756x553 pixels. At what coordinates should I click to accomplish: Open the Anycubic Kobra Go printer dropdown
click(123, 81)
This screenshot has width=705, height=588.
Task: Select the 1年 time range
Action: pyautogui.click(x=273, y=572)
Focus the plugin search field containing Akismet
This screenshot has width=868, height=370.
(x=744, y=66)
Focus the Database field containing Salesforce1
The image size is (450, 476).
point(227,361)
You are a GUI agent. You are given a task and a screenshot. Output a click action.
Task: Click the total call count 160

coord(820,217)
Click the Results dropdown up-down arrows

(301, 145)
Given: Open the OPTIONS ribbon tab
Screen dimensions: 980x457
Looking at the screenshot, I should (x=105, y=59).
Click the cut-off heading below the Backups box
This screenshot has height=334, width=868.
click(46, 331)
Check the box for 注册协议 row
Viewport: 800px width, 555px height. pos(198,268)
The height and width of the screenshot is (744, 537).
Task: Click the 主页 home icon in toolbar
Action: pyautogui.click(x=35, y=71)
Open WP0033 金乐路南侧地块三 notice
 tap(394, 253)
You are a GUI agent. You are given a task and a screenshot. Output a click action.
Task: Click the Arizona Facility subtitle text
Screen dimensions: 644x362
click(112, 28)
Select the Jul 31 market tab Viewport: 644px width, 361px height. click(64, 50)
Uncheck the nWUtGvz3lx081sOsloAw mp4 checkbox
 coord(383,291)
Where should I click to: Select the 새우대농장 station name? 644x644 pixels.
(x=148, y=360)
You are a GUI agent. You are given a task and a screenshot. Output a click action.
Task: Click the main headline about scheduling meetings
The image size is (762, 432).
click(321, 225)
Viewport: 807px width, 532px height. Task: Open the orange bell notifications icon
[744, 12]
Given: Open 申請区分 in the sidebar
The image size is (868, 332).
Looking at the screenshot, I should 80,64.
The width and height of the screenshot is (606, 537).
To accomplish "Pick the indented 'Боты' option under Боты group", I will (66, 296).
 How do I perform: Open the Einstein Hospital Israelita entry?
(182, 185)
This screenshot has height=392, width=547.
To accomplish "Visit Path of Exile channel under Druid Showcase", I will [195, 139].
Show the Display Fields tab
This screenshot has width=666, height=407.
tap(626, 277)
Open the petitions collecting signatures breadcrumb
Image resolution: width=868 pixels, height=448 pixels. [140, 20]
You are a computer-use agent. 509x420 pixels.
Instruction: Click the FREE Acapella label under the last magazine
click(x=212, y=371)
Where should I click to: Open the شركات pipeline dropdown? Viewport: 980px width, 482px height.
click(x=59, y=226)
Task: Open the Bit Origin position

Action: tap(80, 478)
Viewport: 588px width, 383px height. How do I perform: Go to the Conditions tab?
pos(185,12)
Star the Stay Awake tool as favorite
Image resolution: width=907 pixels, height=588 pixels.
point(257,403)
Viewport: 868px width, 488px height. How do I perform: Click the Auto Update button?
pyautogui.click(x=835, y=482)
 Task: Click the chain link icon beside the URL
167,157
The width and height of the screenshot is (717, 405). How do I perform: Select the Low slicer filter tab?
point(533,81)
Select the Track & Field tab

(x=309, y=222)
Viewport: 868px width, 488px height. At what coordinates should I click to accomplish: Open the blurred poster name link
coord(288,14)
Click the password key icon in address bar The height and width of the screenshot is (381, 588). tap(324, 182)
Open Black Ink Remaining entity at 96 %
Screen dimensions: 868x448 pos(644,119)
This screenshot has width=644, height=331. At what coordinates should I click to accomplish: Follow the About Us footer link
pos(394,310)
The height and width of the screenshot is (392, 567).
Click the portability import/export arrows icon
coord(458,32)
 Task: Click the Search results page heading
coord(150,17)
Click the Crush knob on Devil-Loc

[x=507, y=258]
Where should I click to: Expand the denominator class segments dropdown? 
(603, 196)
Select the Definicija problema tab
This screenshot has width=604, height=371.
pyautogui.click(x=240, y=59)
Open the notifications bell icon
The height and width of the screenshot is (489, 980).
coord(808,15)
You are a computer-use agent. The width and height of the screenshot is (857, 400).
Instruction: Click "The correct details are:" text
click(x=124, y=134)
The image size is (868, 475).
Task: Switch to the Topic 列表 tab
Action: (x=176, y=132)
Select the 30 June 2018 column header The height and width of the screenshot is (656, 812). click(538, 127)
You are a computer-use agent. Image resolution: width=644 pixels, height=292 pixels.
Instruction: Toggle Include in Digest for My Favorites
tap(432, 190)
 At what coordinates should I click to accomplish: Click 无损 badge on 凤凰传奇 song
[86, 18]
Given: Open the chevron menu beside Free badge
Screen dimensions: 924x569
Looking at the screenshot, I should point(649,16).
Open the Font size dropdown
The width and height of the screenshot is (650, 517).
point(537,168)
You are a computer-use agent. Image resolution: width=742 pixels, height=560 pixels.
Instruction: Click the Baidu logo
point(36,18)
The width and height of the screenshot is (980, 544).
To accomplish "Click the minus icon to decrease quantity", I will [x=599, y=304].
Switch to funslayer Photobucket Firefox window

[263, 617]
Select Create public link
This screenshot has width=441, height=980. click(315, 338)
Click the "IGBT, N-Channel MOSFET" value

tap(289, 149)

········

→ **ASSIGNMENT**: Copy the records above exactly as they appear.

→ **RESULT OF THIS EXERCISE**:
756x553 pixels. At what coordinates should I click to accomplish: Open the Anycubic Kobra Go printer dropdown
click(123, 81)
This screenshot has width=705, height=588.
Task: Select the 1年 time range
Action: pyautogui.click(x=273, y=572)
Focus the plugin search field containing Akismet
This screenshot has width=868, height=370.
(x=744, y=66)
Focus the Database field containing Salesforce1
The image size is (450, 476).
point(227,361)
You are a GUI agent. You are given a task and a screenshot. Output a click action.
Task: Click the total call count 160

coord(820,217)
Click the Results dropdown up-down arrows

(301, 145)
Given: Open the OPTIONS ribbon tab
Screen dimensions: 980x457
Looking at the screenshot, I should (x=105, y=59).
Click the cut-off heading below the Backups box
This screenshot has height=334, width=868.
click(46, 331)
Check the box for 注册协议 row
Viewport: 800px width, 555px height. pos(198,268)
The height and width of the screenshot is (744, 537).
Task: Click the 主页 home icon in toolbar
Action: pyautogui.click(x=35, y=71)
Open WP0033 金乐路南侧地块三 notice
 tap(394, 253)
You are a GUI agent. You are given a task and a screenshot. Output a click action.
Task: Click the Arizona Facility subtitle text
Screen dimensions: 644x362
click(112, 28)
Select the Jul 31 market tab Viewport: 644px width, 361px height. click(64, 50)
Uncheck the nWUtGvz3lx081sOsloAw mp4 checkbox
 coord(383,291)
Where should I click to: Select the 새우대농장 station name? 644x644 pixels.
(x=148, y=360)
You are a GUI agent. You are given a task and a screenshot. Output a click action.
Task: Click the main headline about scheduling meetings
The image size is (762, 432).
click(321, 225)
Viewport: 807px width, 532px height. Task: Open the orange bell notifications icon
[744, 12]
Given: Open 申請区分 in the sidebar
The image size is (868, 332).
Looking at the screenshot, I should 80,64.
The width and height of the screenshot is (606, 537).
To accomplish "Pick the indented 'Боты' option under Боты group", I will (66, 296).
 How do I perform: Open the Einstein Hospital Israelita entry?
(182, 185)
This screenshot has height=392, width=547.
To accomplish "Visit Path of Exile channel under Druid Showcase", I will [195, 139].
Show the Display Fields tab
This screenshot has width=666, height=407.
tap(626, 277)
Open the petitions collecting signatures breadcrumb
Image resolution: width=868 pixels, height=448 pixels. [140, 20]
You are a computer-use agent. 509x420 pixels.
Instruction: Click the FREE Acapella label under the last magazine
click(x=212, y=371)
Where should I click to: Open the شركات pipeline dropdown? Viewport: 980px width, 482px height.
click(x=59, y=226)
Task: Open the Bit Origin position

Action: tap(80, 478)
Viewport: 588px width, 383px height. How do I perform: Go to the Conditions tab?
pos(185,12)
Star the Stay Awake tool as favorite
Image resolution: width=907 pixels, height=588 pixels.
point(257,403)
Viewport: 868px width, 488px height. How do I perform: Click the Auto Update button?
pyautogui.click(x=835, y=482)
 Task: Click the chain link icon beside the URL
167,157
The width and height of the screenshot is (717, 405). How do I perform: Select the Low slicer filter tab?
point(533,81)
Select the Track & Field tab

(x=309, y=222)
Viewport: 868px width, 488px height. At what coordinates should I click to accomplish: Open the blurred poster name link
coord(288,14)
Click the password key icon in address bar The height and width of the screenshot is (381, 588). tap(324, 182)
Open Black Ink Remaining entity at 96 %
Screen dimensions: 868x448 pos(644,119)
This screenshot has width=644, height=331. At what coordinates should I click to accomplish: Follow the About Us footer link
pos(394,310)
The height and width of the screenshot is (392, 567).
Click the portability import/export arrows icon
coord(458,32)
 Task: Click the Search results page heading
coord(150,17)
Click the Crush knob on Devil-Loc

[x=507, y=258]
Where should I click to: Expand the denominator class segments dropdown? 
(603, 196)
Select the Definicija problema tab
This screenshot has width=604, height=371.
pyautogui.click(x=240, y=59)
Open the notifications bell icon
The height and width of the screenshot is (489, 980).
coord(808,15)
You are a computer-use agent. The width and height of the screenshot is (857, 400).
Instruction: Click "The correct details are:" text
click(x=124, y=134)
The image size is (868, 475).
Task: Switch to the Topic 列表 tab
Action: (x=176, y=132)
Select the 30 June 2018 column header The height and width of the screenshot is (656, 812). click(538, 127)
You are a computer-use agent. Image resolution: width=644 pixels, height=292 pixels.
Instruction: Toggle Include in Digest for My Favorites
tap(432, 190)
 At what coordinates should I click to accomplish: Click 无损 badge on 凤凰传奇 song
[86, 18]
Given: Open the chevron menu beside Free badge
Screen dimensions: 924x569
Looking at the screenshot, I should point(649,16).
Open the Font size dropdown
The width and height of the screenshot is (650, 517).
point(537,168)
You are a computer-use agent. Image resolution: width=742 pixels, height=560 pixels.
Instruction: Click the Baidu logo
point(36,18)
The width and height of the screenshot is (980, 544).
To accomplish "Click the minus icon to decrease quantity", I will [x=599, y=304].
Switch to funslayer Photobucket Firefox window

[263, 617]
Select Create public link
This screenshot has width=441, height=980. click(315, 338)
Click the "IGBT, N-Channel MOSFET" value

tap(289, 149)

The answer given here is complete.